5.  Divorce the underlying. You may think you are intimate (be it "love" or "lust") with the underlying ... you go looking for patterns, setups, indicators that simply do not exist. Love is indeed blind.  It’s more sensible to understand the cyclical/seasonal behavior of the asset class the underlying is in; and, how the underlying behaves near support/ resistance levels with changes in supply/demand. You really do not know the underlying. Marrying one underlying imposes opportunity costs of not trading other more valid candidates.

6.  Define losses first, before profits. Manage risk ABOVE and BEFORE profits AND as finite. However well-planned a trade is, it may never reach its profit target. Some choose to use 1% absolute loss rule of original trading capital, per trade. E.g. if your trading capital is USD $ 50’000, 1% is USD $500, the maximum loss per trade; versus, 50% loss on the P/L of that specific position.

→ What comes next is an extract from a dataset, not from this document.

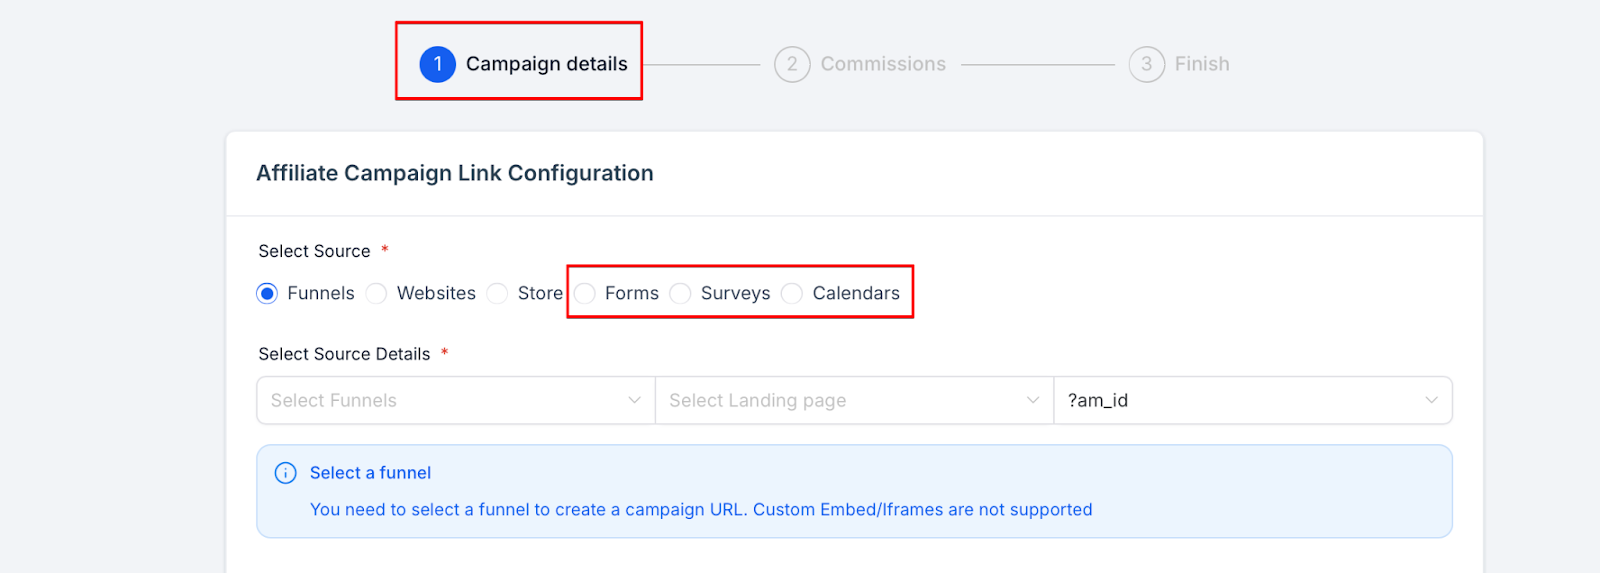The image size is (1600, 573).
Task: Click the Select a funnel notice title
Action: (370, 473)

7.  Doubling down accelerates losses.  Doubling down only accelerates the average cost towards the losses – known as –  “catching a falling knife”. The breakeven will keep moving away, as you chase the price.  Trade for profit.  Do not trade for breakeven with odds against you.  Only add to a winner, if the entry criteria and Reward:Risk Ratio repeats the setup of the original winning trade.  Limit adjustments – ever tried to "adjust" the sharpness of a knife?

8.  Keep the learning real and thematically consistent. Counter the fixation with magic tricks by learning from trades you’ve lived through. Price signals tend to be the strongest.  Add depth to your insights into the dimensions of price. Set aside 1%–2% of your portfolio for continual self-education. With whatever you learn, if you struggle to relate it to some field or function in the trading platform, unlearn it if you can't relate what is taught to what you can price in the platform.  You will have to drop the “L” plates from “L”-earn, to earn.

9.  Ditch the software crutches.  Software is not a substitute for critical thinking.  Break down the logic in the software (how, what & why).  Black box software cultivates an addiction for repeatedly mindless subscriptions.  Break the habit, trust your logic to reason.  Outsource the administrative tasks with any software, don't outsource your brain.

10.  Plan trades with business discipline.  Most plans cover Entries, Exits, Stops and Profit Targets. Still, no one enters a business with a few bullet points. Your trading plan must address the very defining reason of “Why trade?”.  What is your motivation (each day, month & quarter)? E.g. build up the children’s education fund, pay for household expenses or self-directed retirement?  How robust do you want your home business to be? It’s reflected in the construction of your portfolio and trade plan.

11.  Unrealistic expectations.  Build wealth slowly and consistently. Forget dream chasing home runs. Trading is a life endeavor.  The markets will outlive all of us.

12.  Scrooge – cheap is not smart.  Volatility dominates price-performance.  Do not make option decisions simply on cost alone. Options are not fairly priced on bid-ask alone.  Options perform based on what you pay for them. E.g. buying High(er) Deltas may not be the cheapest but may give the required directional bias. Rethink for a set amount of Theta decay, what that buys you.  Like in real life, bargain shopping can lead to more junk than you've got room to inventorize. Don’t end up with junk in your portfolio.  Get savvy, seek value.